Recently, a reader wrote to ask about the image used as a header for this blog.
It is a scanned and photoshopped cover from a 1958 ACE pulp science fiction paperback. The paperback includes two short novels by Poul Anderson. The side above shows an illustration for War of the Wing-Men. The verso has an inverted illustration for Anderson’s The Snows of Ganymede. The text of the two novels meet somewhere in the middle of the book and then flip upside-down (or right-side up, depending on whether you are reading from front-to-back or back-to-front).
Here is a short summary of the plot from the insert to War of the Wing-Men:
Only three humans survived the wreck of that space-ship on the little known planet of Diomedes. One was the beautiful ruler of a distant colonial world; another was the fat, slovenly owner of a great Solar trading company; the third was a handsome, blue-eyed engineer.
The survivors had food for only six weeks, for the native food was one hundred percent poisonous to people. So in that limited amount of time they had to gain the trust of the winged barbarians who held them prisoners, end the terrible war that these Diomedians were engaged in, and persuade the wing-men to carry the three across the thousands of miles of unmapped territory to the single Earth spaceport.
Their desperate efforts to beat that fatal deadline makes WAR OF THE WING-MEN one of Poul Anderson’s most exciting novels.
My wife inherited this pulp novel – along with a hundred more like it – when Walter G. Steblez, her father, passed away a few years ago. Walter had collected sci-fi, mystery and horror pulp novels from his childhood and later became a collector as an adult. His tastes were eclectic, and ranged from books of poetry in Latin (he was a classics major in college) to the complete series of The Saint novels by Leslie Charteris (though he was also a keen advocate of the mystery writings of S. S. Van Dine). Walter’s book collection also included the books belonging to Nikolai Elenev, a distant relative and Russia scholar who was part of the Russian émigré community in Prague during the 20’s and belonged to a circle of friends which included Marina Tsvetaeva and Sergei Efron. We also have correspondences between Nikolai and Walter, though the majority of Nikolai Elenev’s correspondences are archived at Amherst College.

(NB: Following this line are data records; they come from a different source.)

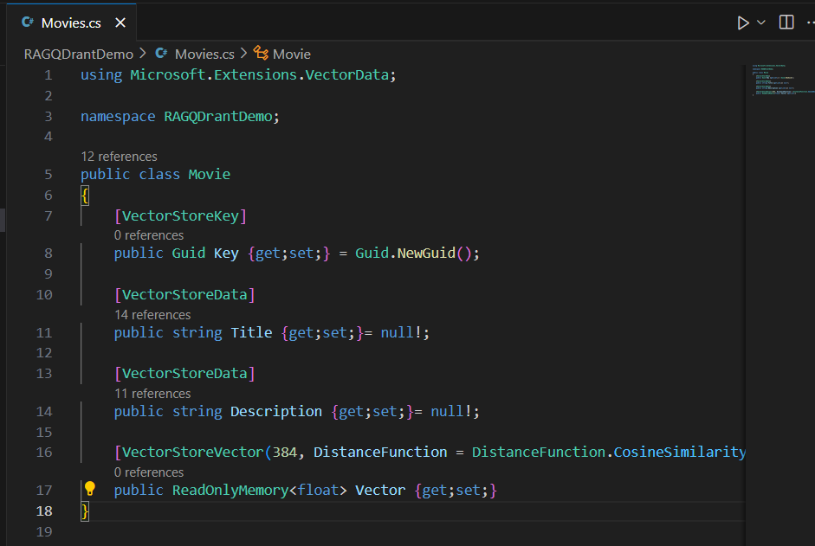The height and width of the screenshot is (546, 815).
Task: Run the C# file with play button
Action: tap(742, 22)
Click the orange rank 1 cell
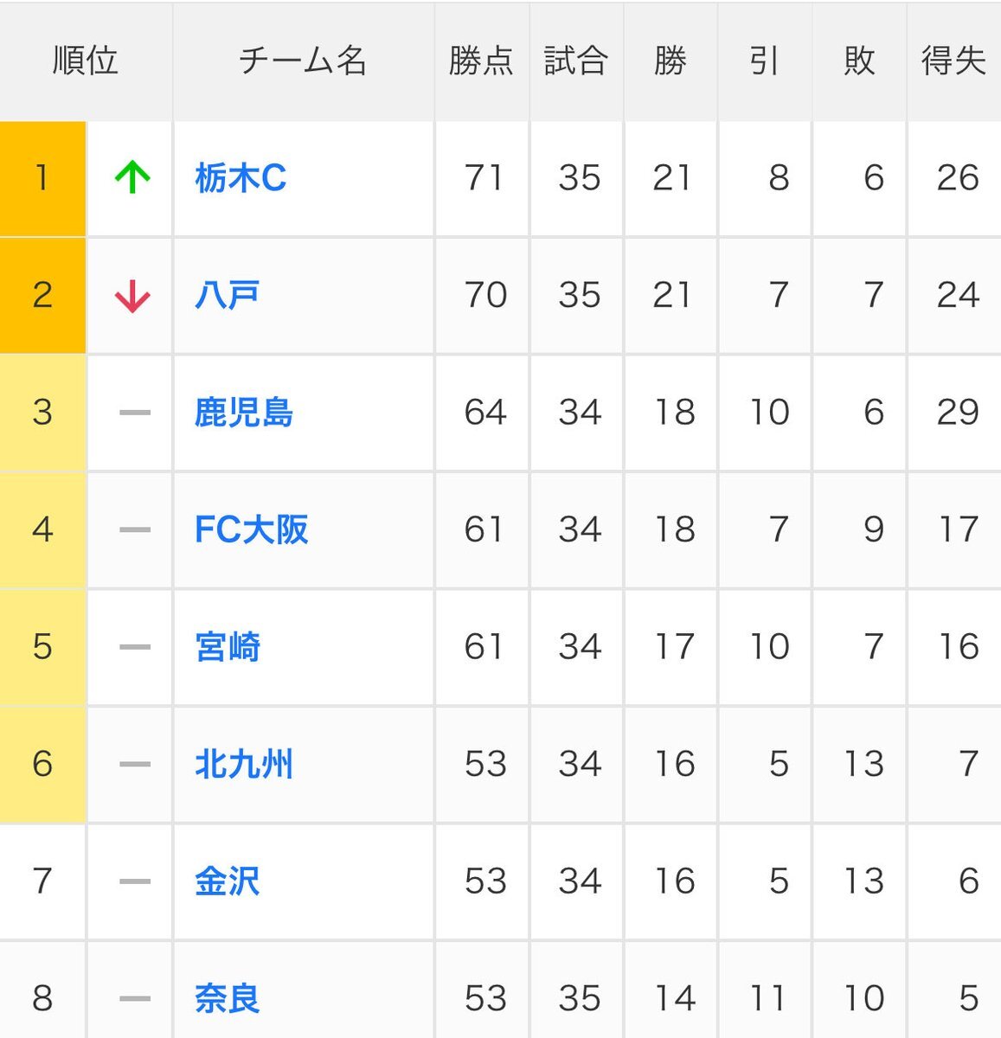 tap(42, 178)
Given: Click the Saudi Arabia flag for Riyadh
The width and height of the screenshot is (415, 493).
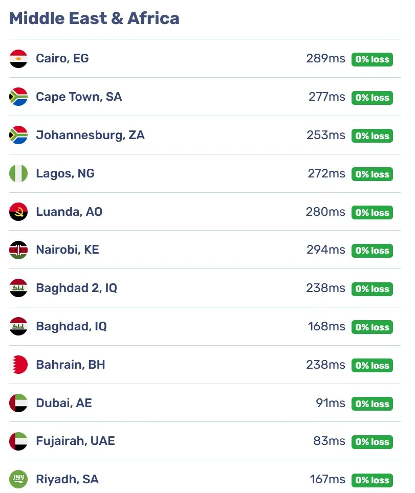Looking at the screenshot, I should 18,480.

Walter George Steblez was born in Germany in 1945 on the road between an Auschwitz labor camp for Osterlanders and Hanau, where his family was able to make contact with Allied Forces and eventually arranged passage to America – having escaped both Stalin and Hitler. His family was originally from Mariupol, a city on the Azov Sea, but left for Germany during the Nazi occupation of Ukraine in the hopes of a better life. This may seem strange, but it should be remembered that they had lived through the revolution, the famine in the Ukraine, and had watched Avraam, Walter’s grandfather, be dragged away to the Gulag with no expectation of ever seeing him again.
Walter grew up a bilingual speaker of Russian and English and was fluent in French. He later picked up classical Greek and Latin in college. He worked for the State Department in the 70’s and was well known for hosting soirees in Washington, D.C. He later moved to the US Geological Survey and ultimately to the U.S. Bureau of Mines where he was an expert in Central and Eastern European minerals. A Bing search will bring up his publications for the USGS.

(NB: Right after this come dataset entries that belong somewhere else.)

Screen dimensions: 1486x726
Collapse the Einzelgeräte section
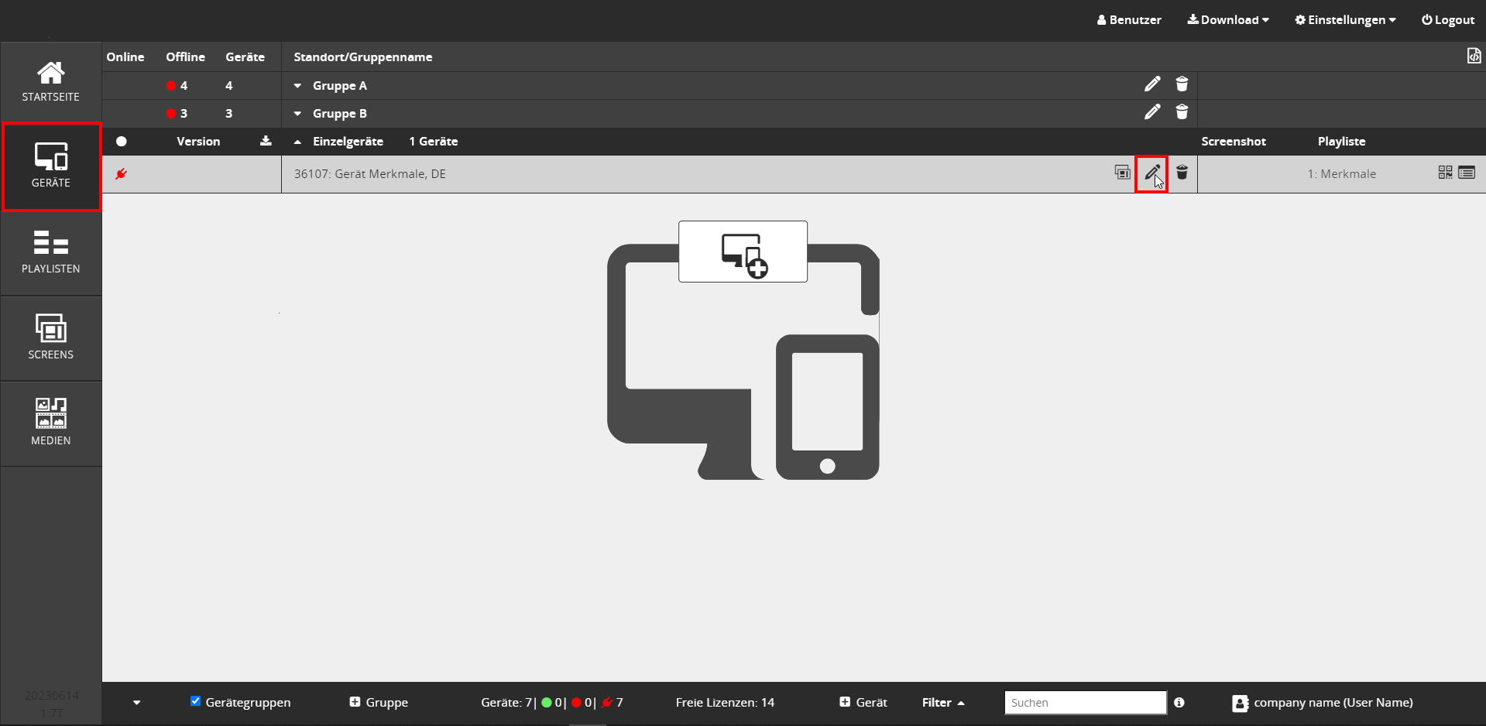pos(297,142)
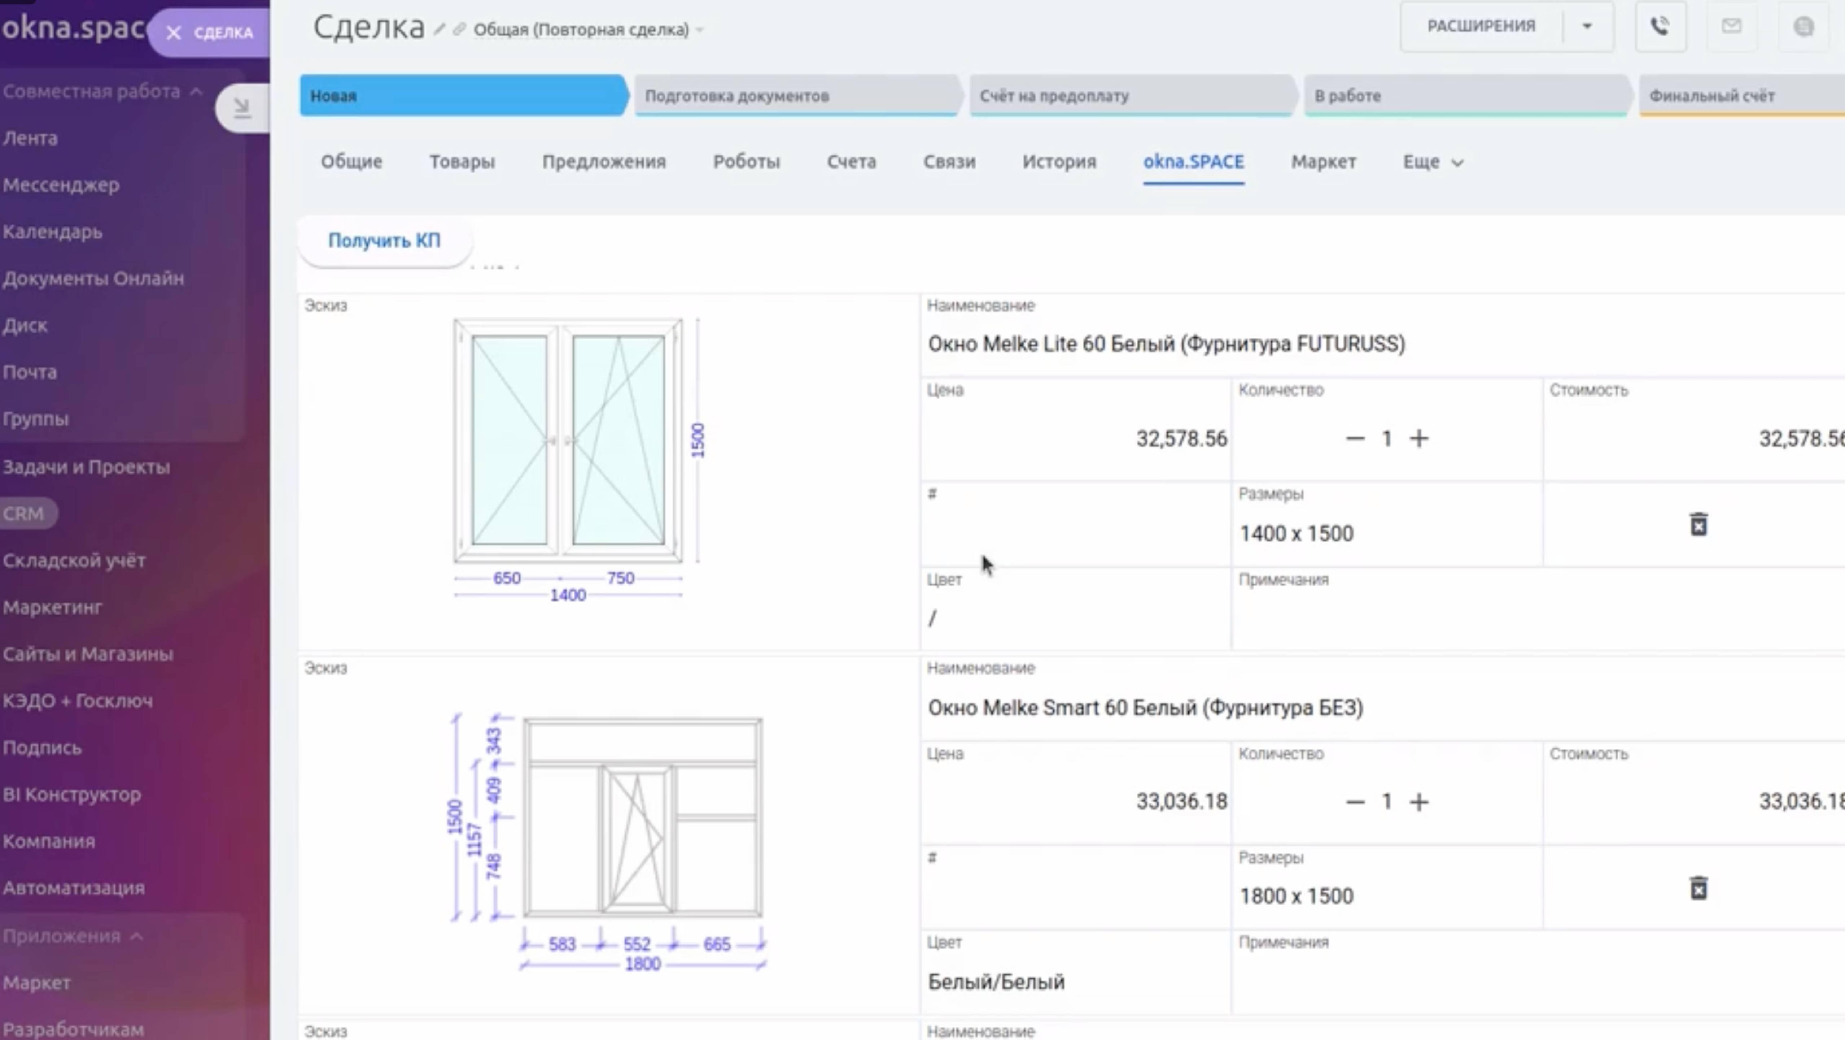Viewport: 1845px width, 1040px height.
Task: Delete the Melke Smart 60 window item
Action: [1698, 888]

Richard Levine, one of Walter’s longest friends, wrote this about the childhood collector of War of the Wing-Men:
I knew Walt Steblez as a best friend and colleague with whom I spent either the entire day at work or talked with after working hours almost every day for 30 years. I could go on and on with stories about Walt’s humor, philosophical insights, and varied interests, but the one overriding thing which informed everything he did was his sense of righteousness and the courage he displayed in acting according to his beliefs. If a person was ever being treated unjustly and needed a defender to stand up for them despite any personal consequences there was no better person than Walter Steblez.

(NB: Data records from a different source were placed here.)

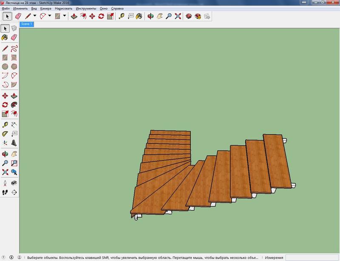Image resolution: width=340 pixels, height=261 pixels.
Task: Expand the arc tool dropdown arrow
Action: 50,16
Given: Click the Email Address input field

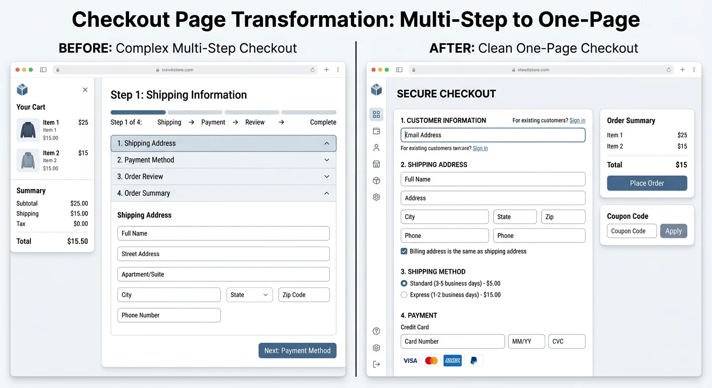Looking at the screenshot, I should click(493, 135).
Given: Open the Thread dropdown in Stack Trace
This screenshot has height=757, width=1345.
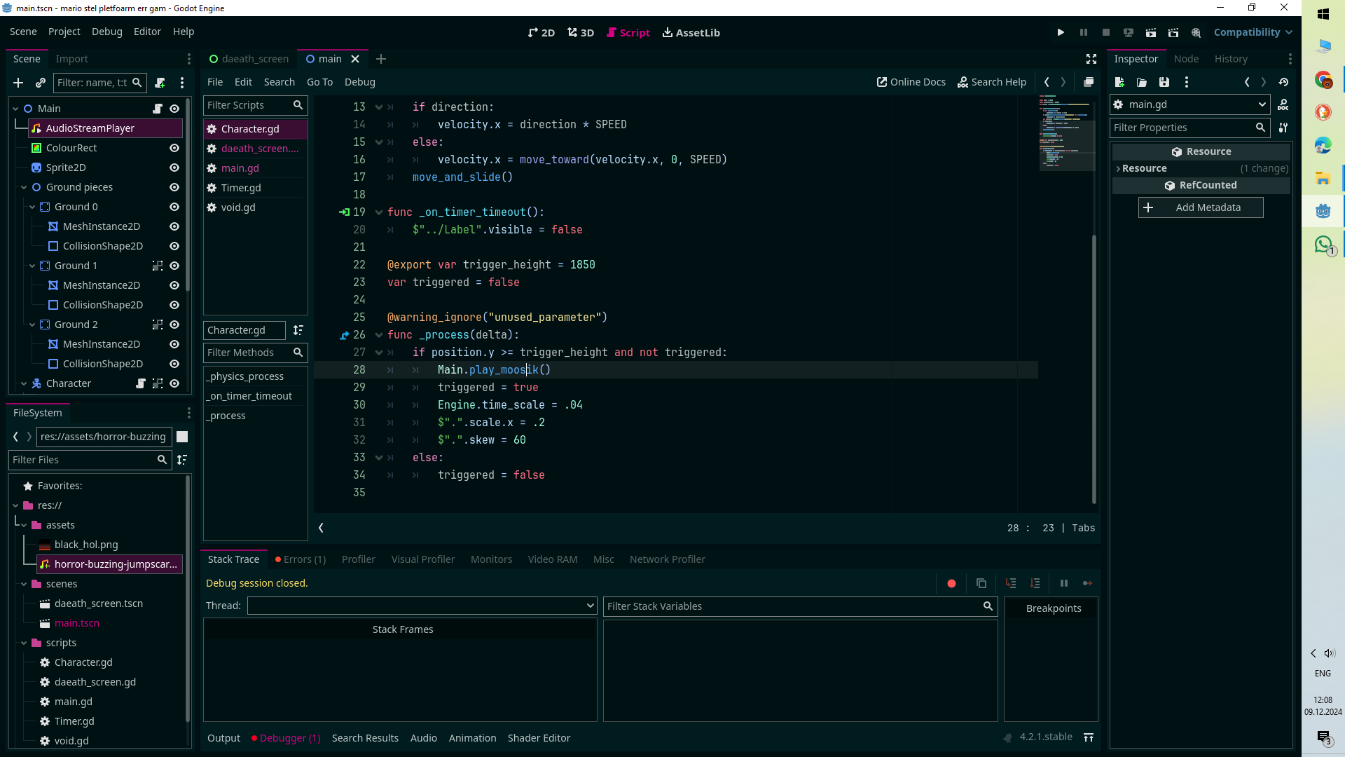Looking at the screenshot, I should click(x=422, y=606).
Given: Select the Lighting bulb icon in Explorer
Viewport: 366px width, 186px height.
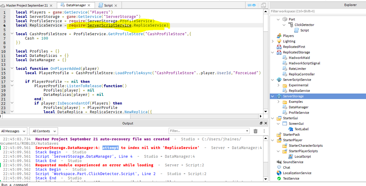Looking at the screenshot, I should [x=279, y=41].
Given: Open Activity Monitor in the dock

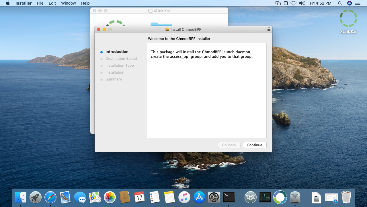Looking at the screenshot, I should [265, 197].
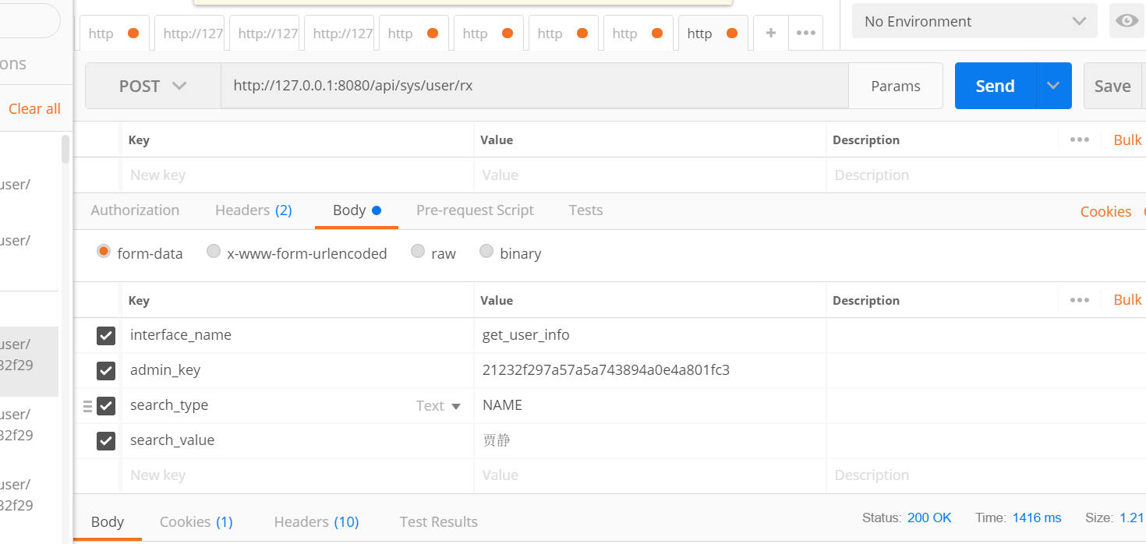Select the raw body format radio button

click(417, 251)
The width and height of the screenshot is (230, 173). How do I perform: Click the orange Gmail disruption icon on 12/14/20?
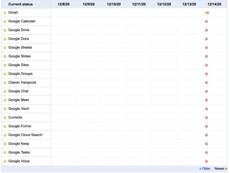(x=207, y=13)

I should also add that Walt was the Union Steward where we worked so he did this not only for his friends but for everybody in need that he was in a position to help and he would even go against his politics if he felt it was necessary to help people. For example, although Walt often sided with Republicans in their fiscal views, he voted for Walter Mondale over Ronald Reagan in 1984 because he told me he thought that Reagan’s policies were adversely affecting the homeless and disabled.
On a personal level I think that one of the ways that he helped exemplifies how he lived his life and what he did for others.
We were in a work situation where we had an unstable supervisor whose many problems I won’t go into, but the supervisor had decided that he could advance himself further if he could get rid of me and promote Walter to my position who he thought would be a loyal minion. He proposed this plot to Walter, even lamenting that because I did a good job it would be more difficult.
This would have meant for Walter a promotion and a chance to do a job which may have given him more personal satisfaction and fully employed his unique bilingual abilities in Russian and English. Rather than being tempted, Walter found the person despicable, and without any authorization physically moved his office so that he would not have to look at this person.
Nevertheless, the supervisor thought that Walter would still be in on the scheme and began to carry it out. He laid the groundwork by giving me a lousy performance rating although I had the best year of my career and by giving Walter a superlative performance rating. I of course was infuriated and launched a grievance about receiving too low an evaluation.
Walter, who knew his game, also launched a grievance procedure, claiming that he gave him too high an evaluation by listing false accomplishments. Walter just as doggedly pursued his grievance for too high an evaluation as I did for too low of one. Not only that, but Walter went with me personally to the head of our agency to describe what was going on with the supervisor.
So the result was I kept my job, the supervisor, who had harmed many others, was moved, and Walter stayed doing what he was doing and only much later was he promoted.
Until Walter’s last day he maintained this blazing sense of justice and would have pursued any just cause as vehemently at whatever cost to himself. If all people, were like Walter, then the Biblical prophesy would come true of let justice roll down like waters. I am not only personally appreciative to Walt for saving my career, but live in awe of his example which I forever hold before me as a standard to which I must always try to live up to.